The optimizer which implements Adam algorithm. [Kingma & Ba, 2014].

The Adam update is defined as:

\[\text{Adam}(g) = -\frac{\text{lr} * m_{t}}{\sqrt{v_{t}} + \epsilon} \\ \quad \\ \text{where}\quad \begin{cases} m_{t} = \beta_{1} * m_{t-1} + (1 - \beta_{1}) * g \\ v_{t} = \beta_{2} * v_{t-1} + (1 - \beta_{2}) * g^{2} \end{cases} \]

__init__

Adam.__init__(
  params,
  lr=0.001,
  beta1=0.9,
  beta2=0.999,
  eps=1e-08,
  weight_decay=0,
  amsgrad=False,
  scale_gradient=1.0,
  clip_gradient=-1.0
)[source]

Create an Adam optimizer.

Parameters:
  • params (Sequence[dragon.vm.torch.nn.Parameter]) – The parameters to optimize.
  • lr (float, required) – The initial value for \(\text{lr}\).
  • beta1 (float, optional, default=0.9) – The initial value for \(\beta_{1}\).
  • beta2 (float, optional, default=0.999) – The initial value for \(\beta_{2}\).
  • eps (float, optional, default=1e-8) – The initial value of \(\epsilon\).
  • weight_decay (float, optional, default=-1.) – The factor of L2 penalty.
  • amsgrad (bool, optional, default=False) – True to switch to AMSGrad optimizer.
  • scale_gradient (float, optional, default=1.) – The factor to scale gradients.
  • clip_gradient (float, optional, default=-1.) – The norm thresh to clip gradients.

Methods

accumulate_grad

Optimizer.accumulate_grad()[source]

Accumulate all gradients.

Call this method after a backward pass:

x = torch.ones(1, 3, requires_grad=True)
for i in range(10):
    y = x + 1
    y.backward()
    optimizer.accumulate_grad()
optimizer.step()

add_param_group

Optimizer.add_param_group(param_group)[source]

Add a new param group into the optimizer.

The param_group should be a dict containing the defaults optionally:

# A group redefined ``lr`` and ``weight_decay``
param_group1 = {
    'params': [],
    'lr': 0.01,
    'weight_decay': 0.0001,
}
# A group inherits the defaults while using ``multiplier``
param_group2 = {
    'params': [],
    'lr_mult': 1.,
    'decay_mult': 1.,
}
Parameters:
  • param_group (Dict) – The param group to add.

step

Optimizer.step()[source]

Perform one step update.

Call this method after a backward pass:

x = torch.ones(1, 3, requires_grad=True)
y = x + 1
y.backward()
optimizer.step()

zero_grad

Optimizer.zero_grad(reset=False)[source]

Set all gradients to zeros.

This method is not necessary usually, as we will overwrite the gradients in the next computation.

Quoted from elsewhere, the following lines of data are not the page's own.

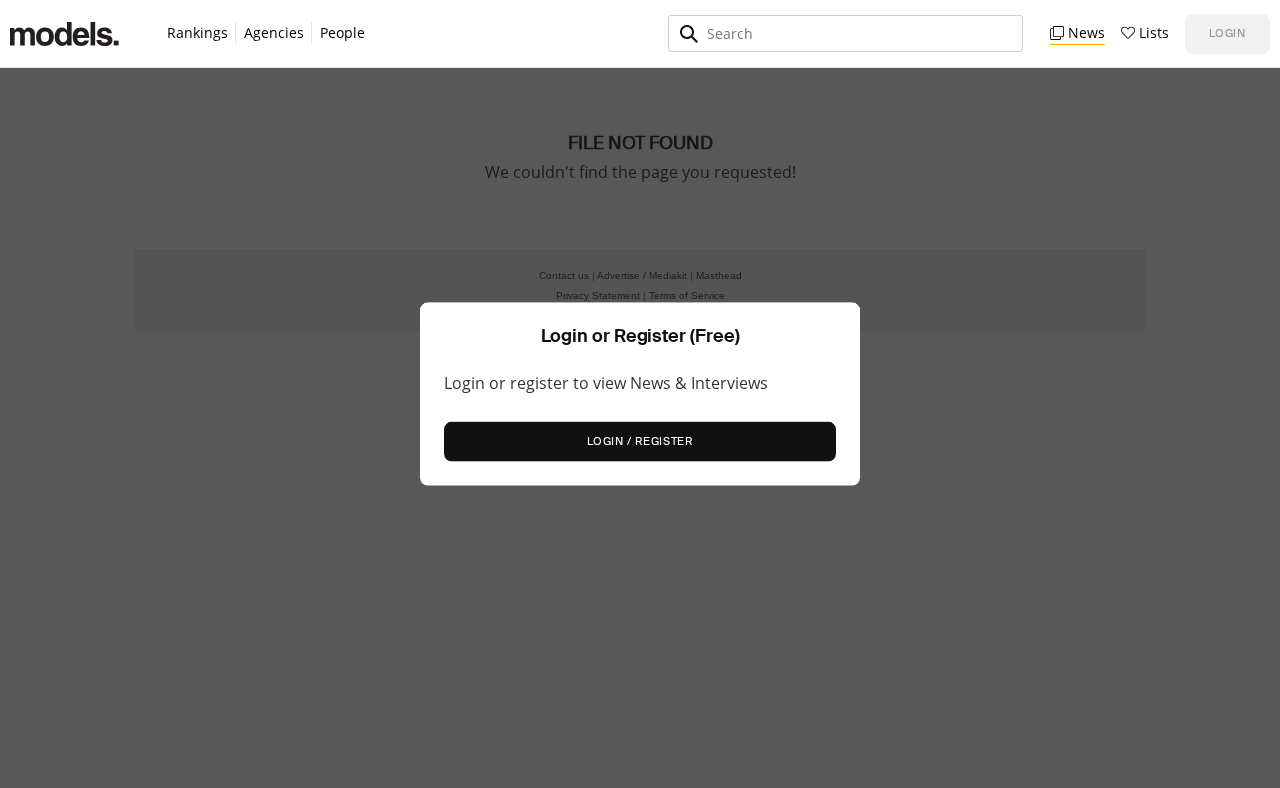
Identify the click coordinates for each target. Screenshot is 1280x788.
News (1086, 33)
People (342, 32)
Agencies (274, 33)
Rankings (197, 33)
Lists (1154, 33)
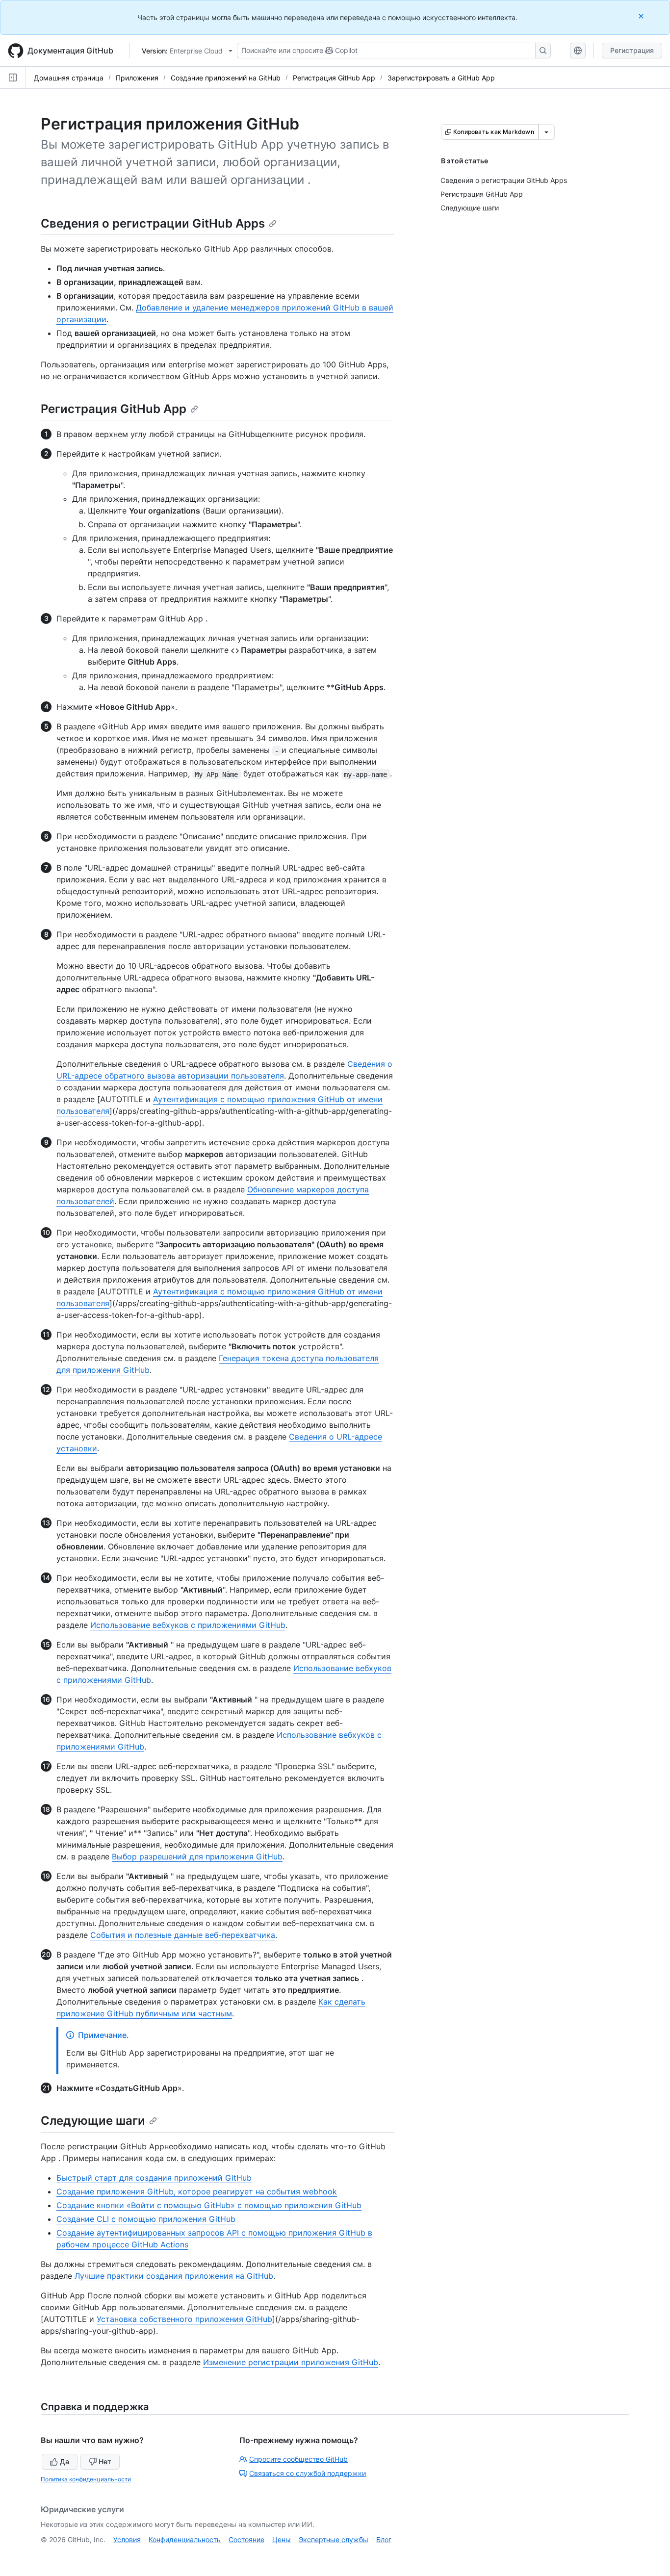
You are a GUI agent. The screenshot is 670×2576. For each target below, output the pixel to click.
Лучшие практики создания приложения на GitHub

However, if some gradients are not computed every time, remember to reset them before step(...):

m1 = torch.nn.Linear(3, 3)
m2 = torch.nn.Linear(3, 3)
x = torch.ones(1, 3, requires_grad=True)
for i in range(10):
    x = m1(x)
    if i in (2, 4, 6):
        x += m2(x)
optimizer.zero_grad(reset=True)
x.backward()
Parameters:
  • reset (bool, optional, default=False) – True to reset the memory instead of zeroing.